Le lendemain, sur la hauteur d’Alésia, à Alise-Sainte-Reine, le conseil gaulois ayant été rassemblé, Vercingétorix déclare : « Si j’ai fait cette guerre, ce n’est pas pour mon ambition personnelle mais pour la liberté de tous. Puisqu’il faut céder à la fortune, je me livre à vous. Tuez-moi ou livrez-moi vivant aux Romains ! Puissent-ils se satisfaire de mon sacrifice ! »

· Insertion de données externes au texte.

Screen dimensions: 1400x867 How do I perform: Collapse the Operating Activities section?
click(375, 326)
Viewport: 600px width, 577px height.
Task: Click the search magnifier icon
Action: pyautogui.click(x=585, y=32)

Telles furent les dernières paroles que prononça le jeune chef gaulois. César qui se targue de vouloir "fournir des matériaux à ceux qui s’occupent d’écrire l’histoire" (1), aurait perdu toute crédibilité auprès de ses lecteurs s’il n’avait pas rapporté telles quelles les paroles de celui qu’il avait vaincu. Cette déclaration tout empreinte de dignité est dans la plus pure tradition de la culture antique. Quelque temps auparavant, le chef arverne Critognatos avait prononcé un véritable discours à la Démosthène devant l’assemblée des assiégés. Ce discours montre à l’évidence que les nobles gaulois n’étaient pas aussi incultes qu’on s’est plu à le dire. Leurs médailles nous révèlent par ailleurs dans leurs inscriptions l’étonnante imbrication des deux langues courantes de l’époque, le grec et le latin.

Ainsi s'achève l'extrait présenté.